I agree it doesn’t matter much. But I want it anyway.

All aesthetic preferences are irrational at their core. I can still pick the games that cater to my preferences and eschew others, even if they aren’t objectively wrong.
 

CapnZapp

Legend
What gets me about it is that it's completely an unforced error. No one was clamoring for stat boosts to be attached to the backgrounds.

Just leave the Tasha's status quo, have the stat boosts as a purely game mechanical step unattached to any narrative, and no one would be complaining about anything.
Except now you're ignoring all those who complained about losing race bonuses?

Why are you presenting your preferred outcome as the least controversial outcome?
 

TwoSix

"Diegetics", by L. Ron Gygax
Except now you're ignoring all those who complained about losing race bonuses?

Why are you presenting your preferred outcome as the least controversial outcome?
Because it's my belief that keeping race and background as primarily aesthetic considerations, with a light touch of mechanical grounding, would be the most acceptable situation to the broadest swathe of the 5e player base.

Like any of us, all I can offer is anecdote and a general feel of the zeitgeist based on years of reading various online sources.

I used the phrase "No one" as, of course, just a bit of flavorful hyperbole. Quite a few of my posts aren't actually particularly serious.
 

I quite liked the idea you had to play an Elf (or whatever) to reach the very top echelons of Intelligence.

Allowing characters of every race to be equally good at everything means something got lost, in my opinion.
Yeah, I get it. There are really two sides:

- One that does not mind limitations built into character design based on choices.
or
- One that believes that no limitations should exist in character design based on choices.
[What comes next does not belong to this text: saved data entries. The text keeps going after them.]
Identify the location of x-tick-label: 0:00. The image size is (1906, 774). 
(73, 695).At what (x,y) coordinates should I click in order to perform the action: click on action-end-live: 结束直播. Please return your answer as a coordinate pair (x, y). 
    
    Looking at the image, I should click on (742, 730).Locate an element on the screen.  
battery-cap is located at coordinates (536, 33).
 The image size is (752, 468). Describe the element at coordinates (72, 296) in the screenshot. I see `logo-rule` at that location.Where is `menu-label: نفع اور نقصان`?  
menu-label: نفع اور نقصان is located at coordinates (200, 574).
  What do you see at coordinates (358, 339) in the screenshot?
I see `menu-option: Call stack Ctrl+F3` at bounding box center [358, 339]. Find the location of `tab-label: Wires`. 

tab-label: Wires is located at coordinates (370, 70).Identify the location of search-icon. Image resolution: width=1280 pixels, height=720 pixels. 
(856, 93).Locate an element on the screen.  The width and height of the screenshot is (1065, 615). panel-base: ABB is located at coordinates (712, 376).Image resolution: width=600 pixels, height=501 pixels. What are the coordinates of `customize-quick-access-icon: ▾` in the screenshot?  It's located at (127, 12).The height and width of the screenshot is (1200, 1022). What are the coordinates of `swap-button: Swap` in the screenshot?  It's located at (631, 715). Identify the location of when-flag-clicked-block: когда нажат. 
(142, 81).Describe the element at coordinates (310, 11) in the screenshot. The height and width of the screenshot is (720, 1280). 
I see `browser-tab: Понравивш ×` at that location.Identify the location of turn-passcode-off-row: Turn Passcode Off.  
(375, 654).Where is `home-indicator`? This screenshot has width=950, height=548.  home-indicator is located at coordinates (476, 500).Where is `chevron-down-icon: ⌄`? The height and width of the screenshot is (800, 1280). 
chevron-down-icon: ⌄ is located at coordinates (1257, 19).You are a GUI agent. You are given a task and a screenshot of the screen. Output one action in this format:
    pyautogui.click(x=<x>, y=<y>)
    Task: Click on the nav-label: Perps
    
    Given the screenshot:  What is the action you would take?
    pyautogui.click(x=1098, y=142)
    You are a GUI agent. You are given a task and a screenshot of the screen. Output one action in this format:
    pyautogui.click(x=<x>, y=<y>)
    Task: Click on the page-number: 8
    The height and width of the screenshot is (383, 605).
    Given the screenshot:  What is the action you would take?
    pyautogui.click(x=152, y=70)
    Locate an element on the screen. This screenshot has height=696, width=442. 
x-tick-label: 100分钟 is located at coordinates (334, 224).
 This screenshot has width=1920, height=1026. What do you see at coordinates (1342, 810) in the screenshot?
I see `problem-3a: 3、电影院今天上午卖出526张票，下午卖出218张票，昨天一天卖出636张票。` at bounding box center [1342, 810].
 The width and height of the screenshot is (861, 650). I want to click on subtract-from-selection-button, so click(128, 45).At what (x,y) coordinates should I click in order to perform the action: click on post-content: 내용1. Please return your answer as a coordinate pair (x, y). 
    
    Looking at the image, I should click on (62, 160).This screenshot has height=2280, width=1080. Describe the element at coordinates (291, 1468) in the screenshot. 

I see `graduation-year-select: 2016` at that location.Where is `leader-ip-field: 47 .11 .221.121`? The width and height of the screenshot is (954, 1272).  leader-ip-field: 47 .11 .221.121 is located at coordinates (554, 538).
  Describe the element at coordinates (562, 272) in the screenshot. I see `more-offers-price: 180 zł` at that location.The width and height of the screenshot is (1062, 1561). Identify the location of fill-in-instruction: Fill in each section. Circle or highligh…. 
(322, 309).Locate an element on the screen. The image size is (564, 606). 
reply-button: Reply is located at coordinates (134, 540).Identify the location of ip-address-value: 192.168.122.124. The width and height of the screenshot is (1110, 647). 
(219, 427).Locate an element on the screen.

One is willing to have lower abilities in return for something more unique. To some of them, it helps create the trop effect, which they feel is important for world building. For others, it helps them focus on other parts of the character, not just the class focus.

or

One is not willing to compromise their character's abilities due to choices they make. To some of them, there is a level of equality, and the belief that everyone at the table should be equal (especially two characters who made the same choices). For others, it is a way to gain the system (which can be fun), and min/max/optimize better than others.
 

Zeromaru X

Arkhosian scholar and coffee lover
That's the way Dragonborn have been depicted in books since the change in art direction after the Forgotten Realms Magic set...so after BG3.

Perhaps, but people has been playing BG3 ever since, so these head types have become a reference for those who main dragonborn. And given that they took the time to change the head types of true dragons... Well. Instead, they chose the unspired path...

But perhaps it's just me, as I find 5e24 art just plain boring. All "species" are now humans in cosplay.